━━━━━ INFORMATION GIVEN

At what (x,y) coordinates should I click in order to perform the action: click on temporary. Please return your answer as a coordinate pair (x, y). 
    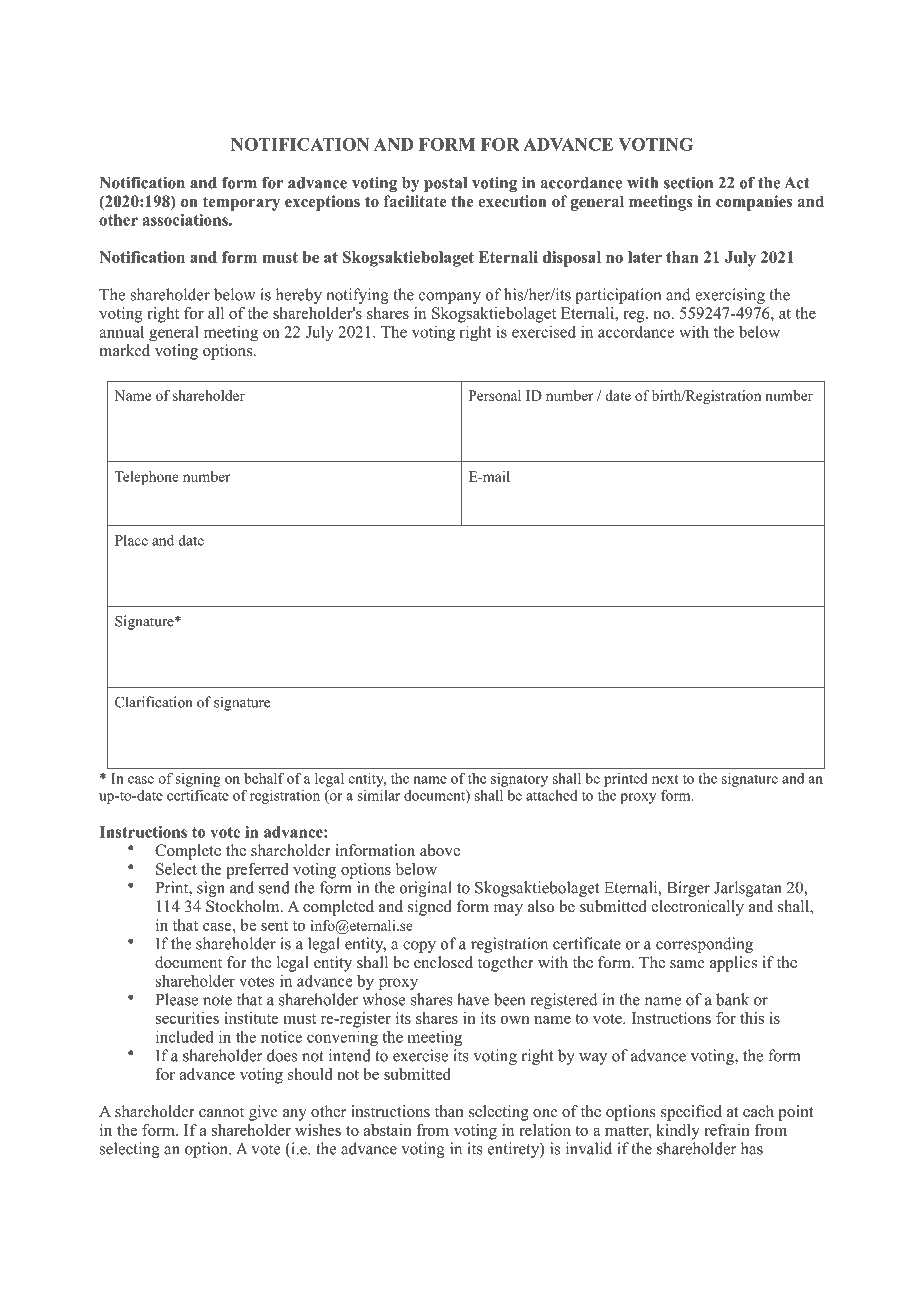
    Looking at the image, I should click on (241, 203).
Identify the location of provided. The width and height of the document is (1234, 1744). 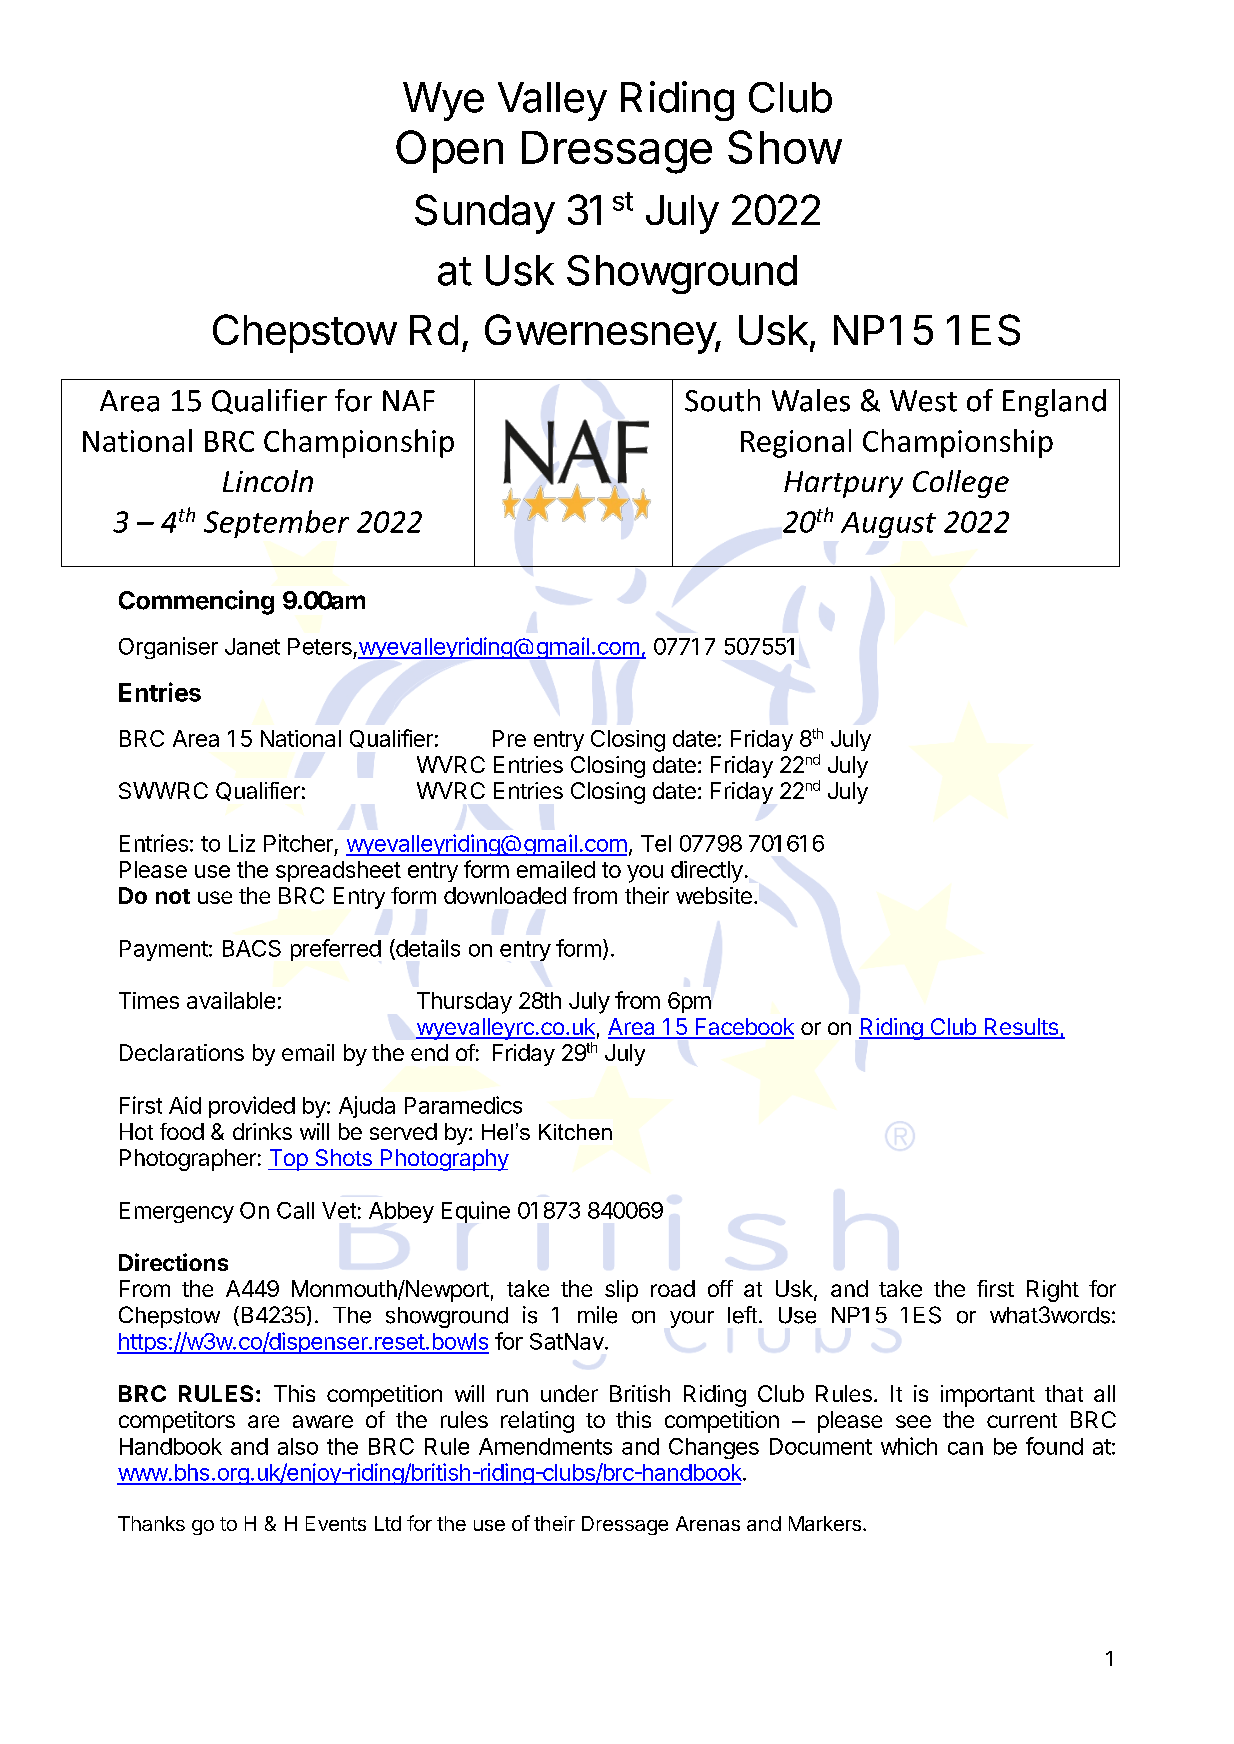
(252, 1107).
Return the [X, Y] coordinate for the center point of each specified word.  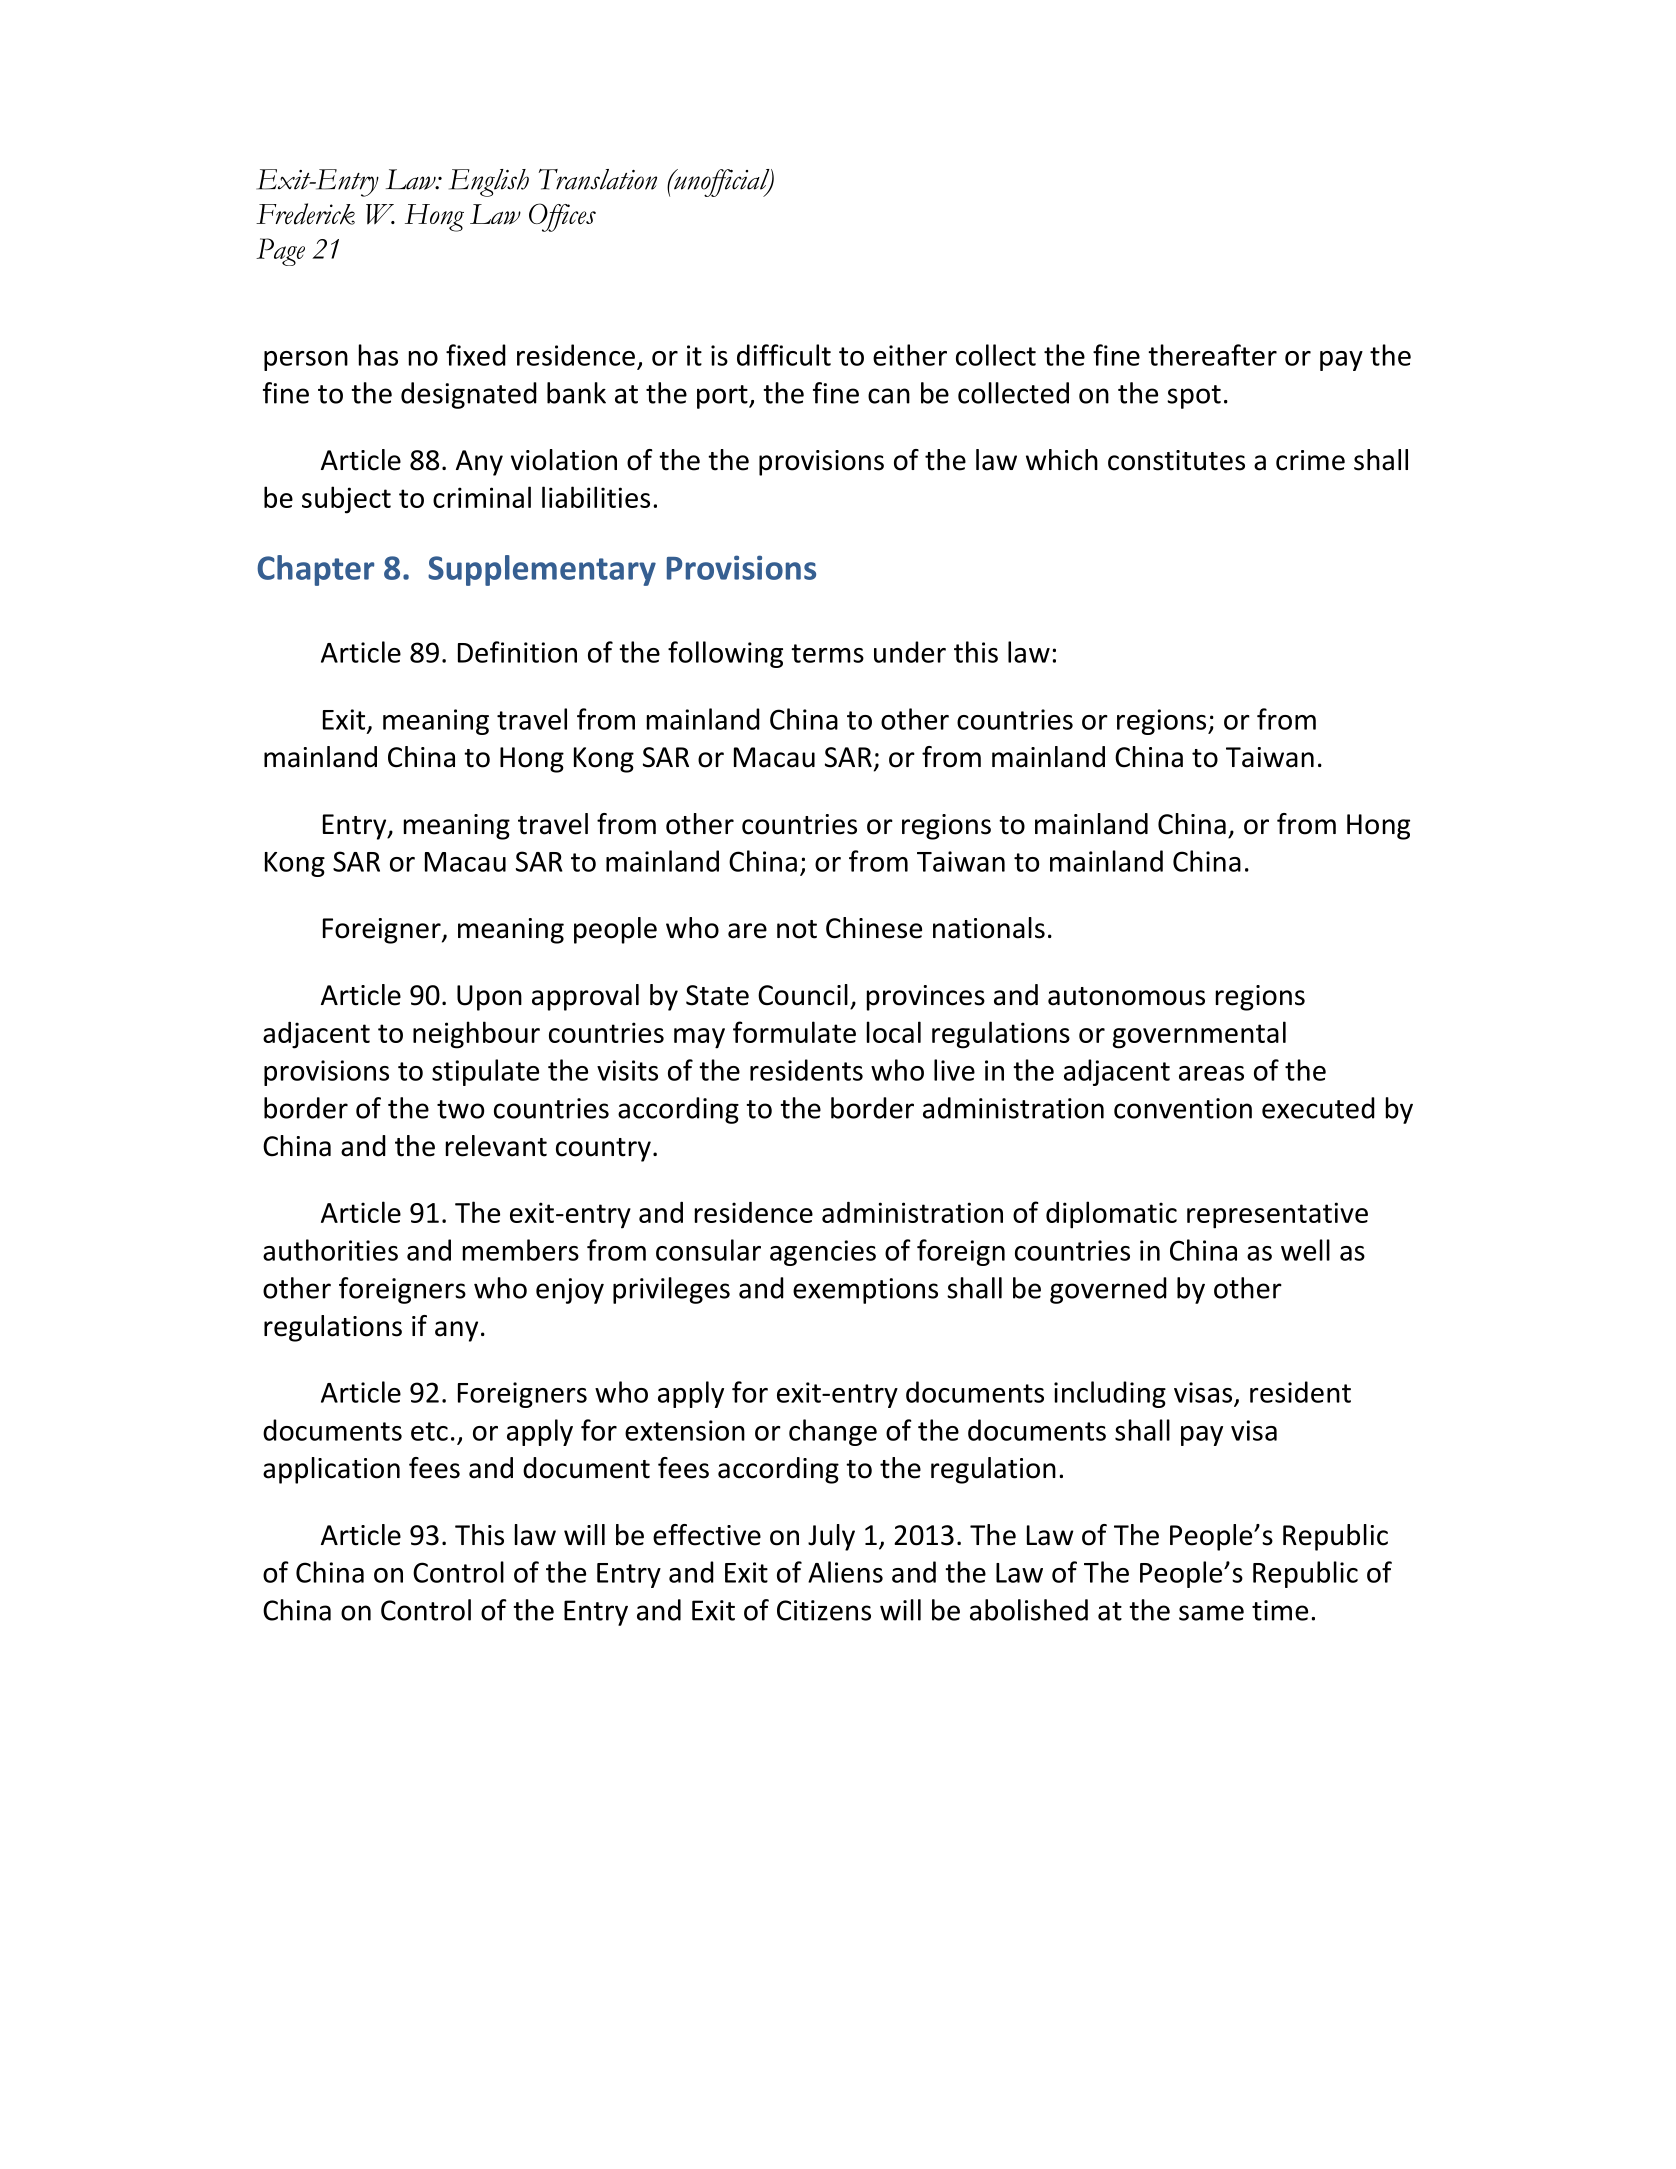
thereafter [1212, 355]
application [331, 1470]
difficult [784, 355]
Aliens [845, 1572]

━━━━━━━━━━

TO BE DONE> Render every line of the items above as a Markdown table with the columns Row and Line, numbering the rows in order and skipping blank lines. Omit the pictures from the table.

OUTPUT FOR THIS TASK>
| Row | Line |
|---|---|
| 1 | At what (x,y) coordinates should I click in order to perform the action: click on temporary. Please return your answer as a coordinate pair (x, y).  |
| 2 |     Looking at the image, I should click on (241, 203). |
| 3 | Identify the location of provided. The width and height of the document is (1234, 1744).  |
| 4 | (252, 1107). |
| 5 | Return the [X, Y] coordinate for the center point of each specified word.   |
| 6 | thereafter [1212, 355] |
| 7 | application [331, 1470] |
| 8 | difficult [784, 355] |
| 9 | Aliens [845, 1572] |